I was rummaging through the fridge when Iris's cell phone started to buzz. 

"Hello?" I heard her say as I checked the expiration date on the milk. 

"Yeah, I have everything." 

It expired tomorrow. 

"I know what time the bus comes, mom." 

There was still so much milk in the jug, and it was all going to waste soon.

"Wait, what?" Iris sounded bewildered, and I broke out of my milk-crazed trance. 

"Oh my goodness, thank you thank you!" Her voice rose with every syllable. "I'll be right there!" 

Before hanging up the phone, she smiled and said, "Yes, seize the day, mom." 

And then she turned to me with the most excited shine in her gigantic eyes, clamped her hand around my wrist and jerked me out of my seat and out the door, leaving my almost expired milk on the table to further curdle. 

She pulled me across the property, the footbridge creaking and groaning under our weight. Finally I stopped resisting and we raced to her house. We raced a lot, and I almost always won. This time, she was so excited that she pushed ahead of me and left me behind, disappearing into the garage. 

I was almost there when she started screaming, and from the doorway I saw her bouncing up and down next to a cornflower blue VW bug. 

"It's mine!" she yelled, pointing and jumping. "It's slightly used and I'd rather have a green one but it doesn't matter because it's here in the flesh or at least in the metal and oh my goodness I have a car, Charlie!" 
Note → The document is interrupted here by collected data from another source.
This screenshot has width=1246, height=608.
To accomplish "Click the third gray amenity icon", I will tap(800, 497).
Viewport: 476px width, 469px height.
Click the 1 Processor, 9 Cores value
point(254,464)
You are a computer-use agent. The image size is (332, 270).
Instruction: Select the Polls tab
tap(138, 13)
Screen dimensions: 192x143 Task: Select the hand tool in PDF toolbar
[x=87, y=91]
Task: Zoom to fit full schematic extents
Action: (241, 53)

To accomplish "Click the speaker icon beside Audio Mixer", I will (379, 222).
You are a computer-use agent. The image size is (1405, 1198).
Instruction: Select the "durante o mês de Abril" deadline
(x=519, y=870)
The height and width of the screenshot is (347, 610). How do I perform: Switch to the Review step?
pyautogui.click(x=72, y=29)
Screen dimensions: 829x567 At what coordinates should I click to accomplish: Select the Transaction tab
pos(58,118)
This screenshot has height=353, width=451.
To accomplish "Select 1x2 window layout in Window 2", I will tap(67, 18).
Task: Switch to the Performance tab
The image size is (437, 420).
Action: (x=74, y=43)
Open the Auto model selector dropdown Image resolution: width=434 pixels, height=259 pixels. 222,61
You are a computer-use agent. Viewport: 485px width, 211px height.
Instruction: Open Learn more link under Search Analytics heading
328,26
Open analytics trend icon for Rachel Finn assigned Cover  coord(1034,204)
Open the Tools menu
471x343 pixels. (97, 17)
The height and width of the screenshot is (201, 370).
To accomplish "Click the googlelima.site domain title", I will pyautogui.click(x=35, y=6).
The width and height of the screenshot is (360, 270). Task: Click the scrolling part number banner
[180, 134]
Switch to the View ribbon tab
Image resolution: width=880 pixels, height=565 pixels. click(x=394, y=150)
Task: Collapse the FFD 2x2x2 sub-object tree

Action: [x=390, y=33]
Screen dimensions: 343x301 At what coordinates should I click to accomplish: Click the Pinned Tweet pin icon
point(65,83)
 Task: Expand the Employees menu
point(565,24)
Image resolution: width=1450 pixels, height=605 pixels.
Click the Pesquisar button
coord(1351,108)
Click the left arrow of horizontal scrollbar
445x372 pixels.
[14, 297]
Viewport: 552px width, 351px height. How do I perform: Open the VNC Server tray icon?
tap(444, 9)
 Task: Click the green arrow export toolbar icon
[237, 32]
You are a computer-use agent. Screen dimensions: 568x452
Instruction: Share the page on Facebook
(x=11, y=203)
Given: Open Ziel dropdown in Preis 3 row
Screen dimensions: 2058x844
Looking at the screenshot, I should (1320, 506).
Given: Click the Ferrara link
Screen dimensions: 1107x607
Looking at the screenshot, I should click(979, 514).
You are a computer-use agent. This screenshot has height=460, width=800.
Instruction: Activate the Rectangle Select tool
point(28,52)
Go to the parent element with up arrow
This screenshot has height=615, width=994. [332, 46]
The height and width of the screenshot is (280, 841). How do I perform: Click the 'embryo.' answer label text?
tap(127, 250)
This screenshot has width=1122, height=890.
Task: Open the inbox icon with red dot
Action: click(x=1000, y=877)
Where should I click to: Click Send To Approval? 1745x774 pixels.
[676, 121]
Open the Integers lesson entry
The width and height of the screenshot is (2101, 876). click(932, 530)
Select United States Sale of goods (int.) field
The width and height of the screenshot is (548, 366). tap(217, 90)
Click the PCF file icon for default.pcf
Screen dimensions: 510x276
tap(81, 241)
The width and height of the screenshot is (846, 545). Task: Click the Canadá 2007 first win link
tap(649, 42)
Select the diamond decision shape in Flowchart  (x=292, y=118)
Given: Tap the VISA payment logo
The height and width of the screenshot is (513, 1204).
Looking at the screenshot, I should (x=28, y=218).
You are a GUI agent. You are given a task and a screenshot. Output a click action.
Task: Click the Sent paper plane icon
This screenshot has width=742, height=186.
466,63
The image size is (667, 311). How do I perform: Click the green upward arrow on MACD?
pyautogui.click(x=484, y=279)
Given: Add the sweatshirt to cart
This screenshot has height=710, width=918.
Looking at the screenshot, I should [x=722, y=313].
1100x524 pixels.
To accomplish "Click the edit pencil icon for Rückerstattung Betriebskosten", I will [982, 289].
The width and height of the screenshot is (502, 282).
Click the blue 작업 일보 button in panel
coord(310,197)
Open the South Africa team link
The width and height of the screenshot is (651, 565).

She ran over and nearly knocked me to the floor with a huge hug. Her parents appeared in the doorway with huge grins on their faces and she attacked them with hugs, too. 

"Thank you so much!" she squealed. 

"You're welcome, babe," her mom said, laugh lines creasing around her eyes. "But this is officially your birthday present even though it's not till December. It was such a good deal that we couldn't not buy it!" 

"Deal! Thank you, I'm going to school now, you crazy parents!" 

They gave her the keys and she sat in the driver's seat, waiting for me to get in. "Charlie Daniel Ross, this year is going to be spectacular." 
♠ ♠ ♠
Tomorrow. Is. My. Birthday. :D no longer will I be sixteen, and seventeen will be fantastic!